Step 2: Managers try to locate other firms that are particularly distinctive or excellent in performing or managing those processes.
Step 3: The benchmarking firm contacts the managers of the model firm to learn from their experiences, problems and solutions.
Step 4: The bench marking firm tries to duplicate the successful practices or processes that seem to performance and better quality.
Benefits of Benchmarking:
The benefits of benchmarking are as follows:
- It sparks the creativity of internal people.
- The firm can be the front runner of implementing practices which was never conceived of in the industry. For example: The “BARCODE” invented by the American Agricultural Food Products Association.

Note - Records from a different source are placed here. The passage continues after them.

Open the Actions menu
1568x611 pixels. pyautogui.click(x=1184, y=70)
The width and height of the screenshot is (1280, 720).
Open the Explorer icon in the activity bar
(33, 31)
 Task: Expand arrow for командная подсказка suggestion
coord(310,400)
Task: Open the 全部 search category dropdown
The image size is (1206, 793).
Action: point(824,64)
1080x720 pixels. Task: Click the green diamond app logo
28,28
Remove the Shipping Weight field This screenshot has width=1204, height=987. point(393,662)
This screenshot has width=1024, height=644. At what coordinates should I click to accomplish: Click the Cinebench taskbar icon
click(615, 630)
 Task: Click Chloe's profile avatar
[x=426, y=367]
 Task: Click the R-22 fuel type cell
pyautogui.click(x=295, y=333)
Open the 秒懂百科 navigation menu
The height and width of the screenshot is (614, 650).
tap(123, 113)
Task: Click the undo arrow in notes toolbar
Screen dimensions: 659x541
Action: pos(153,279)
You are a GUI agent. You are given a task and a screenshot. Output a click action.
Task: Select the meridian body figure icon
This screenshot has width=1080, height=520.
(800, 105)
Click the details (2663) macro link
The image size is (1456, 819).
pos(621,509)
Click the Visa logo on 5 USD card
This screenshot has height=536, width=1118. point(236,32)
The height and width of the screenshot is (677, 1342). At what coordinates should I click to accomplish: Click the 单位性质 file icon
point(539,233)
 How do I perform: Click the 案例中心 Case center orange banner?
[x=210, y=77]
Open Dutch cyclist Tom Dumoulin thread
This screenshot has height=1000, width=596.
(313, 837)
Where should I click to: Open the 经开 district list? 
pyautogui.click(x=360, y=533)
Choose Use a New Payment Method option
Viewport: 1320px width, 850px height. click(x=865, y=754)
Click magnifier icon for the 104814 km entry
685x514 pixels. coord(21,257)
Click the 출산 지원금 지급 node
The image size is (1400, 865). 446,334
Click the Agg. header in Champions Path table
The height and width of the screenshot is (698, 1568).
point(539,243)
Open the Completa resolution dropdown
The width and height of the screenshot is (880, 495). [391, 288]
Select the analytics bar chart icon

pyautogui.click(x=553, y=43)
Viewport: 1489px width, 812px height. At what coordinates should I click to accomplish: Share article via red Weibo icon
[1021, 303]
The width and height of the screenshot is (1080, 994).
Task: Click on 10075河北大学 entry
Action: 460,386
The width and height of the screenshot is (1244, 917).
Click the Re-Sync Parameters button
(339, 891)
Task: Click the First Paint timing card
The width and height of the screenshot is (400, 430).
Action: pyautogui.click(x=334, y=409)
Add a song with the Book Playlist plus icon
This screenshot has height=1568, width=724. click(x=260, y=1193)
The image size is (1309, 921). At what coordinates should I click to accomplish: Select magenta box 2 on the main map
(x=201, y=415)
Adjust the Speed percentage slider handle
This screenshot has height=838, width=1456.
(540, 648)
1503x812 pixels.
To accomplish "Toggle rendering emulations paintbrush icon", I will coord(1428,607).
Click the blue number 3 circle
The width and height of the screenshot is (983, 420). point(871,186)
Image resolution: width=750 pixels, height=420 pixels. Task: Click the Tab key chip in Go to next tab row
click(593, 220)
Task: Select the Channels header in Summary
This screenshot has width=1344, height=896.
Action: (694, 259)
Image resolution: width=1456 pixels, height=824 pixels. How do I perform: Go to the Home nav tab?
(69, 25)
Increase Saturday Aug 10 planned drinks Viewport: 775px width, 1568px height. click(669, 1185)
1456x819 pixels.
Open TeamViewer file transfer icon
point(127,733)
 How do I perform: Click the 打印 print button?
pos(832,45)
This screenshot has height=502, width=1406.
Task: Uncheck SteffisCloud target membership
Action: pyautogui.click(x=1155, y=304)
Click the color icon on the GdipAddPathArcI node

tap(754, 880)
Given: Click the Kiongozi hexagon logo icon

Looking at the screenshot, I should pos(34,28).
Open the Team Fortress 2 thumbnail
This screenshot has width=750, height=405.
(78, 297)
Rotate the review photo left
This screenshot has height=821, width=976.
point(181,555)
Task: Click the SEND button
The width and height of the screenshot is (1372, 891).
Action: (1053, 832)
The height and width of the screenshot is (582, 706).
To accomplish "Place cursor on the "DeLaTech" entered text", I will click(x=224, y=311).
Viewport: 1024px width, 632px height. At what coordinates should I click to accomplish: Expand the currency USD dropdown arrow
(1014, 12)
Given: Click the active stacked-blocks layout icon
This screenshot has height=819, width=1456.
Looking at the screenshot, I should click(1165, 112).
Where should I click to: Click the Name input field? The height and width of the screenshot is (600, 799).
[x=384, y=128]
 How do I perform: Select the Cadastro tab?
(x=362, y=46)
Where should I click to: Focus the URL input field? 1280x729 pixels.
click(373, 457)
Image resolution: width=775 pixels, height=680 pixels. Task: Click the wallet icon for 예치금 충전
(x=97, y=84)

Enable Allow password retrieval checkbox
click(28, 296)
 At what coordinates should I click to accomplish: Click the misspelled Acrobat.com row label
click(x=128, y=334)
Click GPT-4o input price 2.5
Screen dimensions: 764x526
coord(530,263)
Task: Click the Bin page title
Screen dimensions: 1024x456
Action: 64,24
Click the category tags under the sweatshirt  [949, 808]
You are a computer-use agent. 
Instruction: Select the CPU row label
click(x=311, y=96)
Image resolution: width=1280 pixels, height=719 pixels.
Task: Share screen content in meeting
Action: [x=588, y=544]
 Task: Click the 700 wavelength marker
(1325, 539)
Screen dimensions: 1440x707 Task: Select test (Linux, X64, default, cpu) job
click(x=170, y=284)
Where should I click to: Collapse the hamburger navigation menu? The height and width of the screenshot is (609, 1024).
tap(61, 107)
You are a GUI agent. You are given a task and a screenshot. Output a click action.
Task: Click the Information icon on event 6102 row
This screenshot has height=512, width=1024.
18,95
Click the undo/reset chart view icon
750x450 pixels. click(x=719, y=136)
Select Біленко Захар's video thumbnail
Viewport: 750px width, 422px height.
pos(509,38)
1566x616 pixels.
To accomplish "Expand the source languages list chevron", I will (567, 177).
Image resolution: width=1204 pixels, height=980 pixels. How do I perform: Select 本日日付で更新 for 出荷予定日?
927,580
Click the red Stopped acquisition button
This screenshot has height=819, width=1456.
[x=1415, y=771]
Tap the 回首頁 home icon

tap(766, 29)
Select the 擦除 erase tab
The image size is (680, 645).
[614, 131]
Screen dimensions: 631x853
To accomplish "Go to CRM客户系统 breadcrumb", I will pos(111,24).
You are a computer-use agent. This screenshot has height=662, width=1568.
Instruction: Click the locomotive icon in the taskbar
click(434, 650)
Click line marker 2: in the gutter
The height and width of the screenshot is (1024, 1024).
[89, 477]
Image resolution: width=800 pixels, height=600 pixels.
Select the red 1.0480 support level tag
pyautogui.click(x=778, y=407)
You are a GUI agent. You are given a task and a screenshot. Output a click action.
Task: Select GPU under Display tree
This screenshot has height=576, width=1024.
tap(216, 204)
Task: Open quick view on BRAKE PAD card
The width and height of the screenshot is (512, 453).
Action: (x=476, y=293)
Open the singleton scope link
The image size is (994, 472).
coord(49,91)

- Targeting the best, so the firm keeps itself ahead of the other competitors.
Types of Bench marking:
The major types of benchmarking are;
1. Historical benchmarking: It refers to evaluating the firm’s current performance with the firm’s past performance. The problem here is that the past performance may not be impressive. Secondly, There can be an illusion of big performance. Thirdly, It may encourage more of a bad thing. For example, if rejection rate is high, SQC is put in place and as a result rejection goes down, But this is not a progress. The question is why should rejection happen at all? Fourthly, Competitor performance is not considered in this way.
2. Industry Bench marking: It refers to evaluating one own performance with industry data. The major problem here is—getting stuck in the middle. Second, unequal bases of comparison, like comparing apple with orange.
3. Functional benchmarking: It refers to finding one activity and finding out the best practice in that in any strategic group or in any industry and upgrade the process to that.